Exercise directions: Pull each line holding "agent" out of the entries below.

(Pixel coordinate grounding data)
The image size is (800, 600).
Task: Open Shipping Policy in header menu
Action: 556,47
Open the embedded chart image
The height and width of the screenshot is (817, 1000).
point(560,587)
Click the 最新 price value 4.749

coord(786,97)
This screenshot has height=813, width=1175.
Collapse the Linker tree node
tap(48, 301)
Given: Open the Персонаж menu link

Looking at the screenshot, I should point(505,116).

==

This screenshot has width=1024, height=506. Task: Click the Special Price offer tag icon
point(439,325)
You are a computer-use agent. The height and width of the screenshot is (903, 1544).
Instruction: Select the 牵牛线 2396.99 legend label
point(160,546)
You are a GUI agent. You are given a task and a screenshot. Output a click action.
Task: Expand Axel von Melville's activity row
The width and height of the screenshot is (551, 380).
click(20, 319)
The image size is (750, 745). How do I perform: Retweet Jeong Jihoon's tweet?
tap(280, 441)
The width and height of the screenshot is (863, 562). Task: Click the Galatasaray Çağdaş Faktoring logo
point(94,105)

Task result:
You are a computer-use agent. The height and width of the screenshot is (903, 1544).
You are a GUI agent. You are given a task and a screenshot. Output a click action.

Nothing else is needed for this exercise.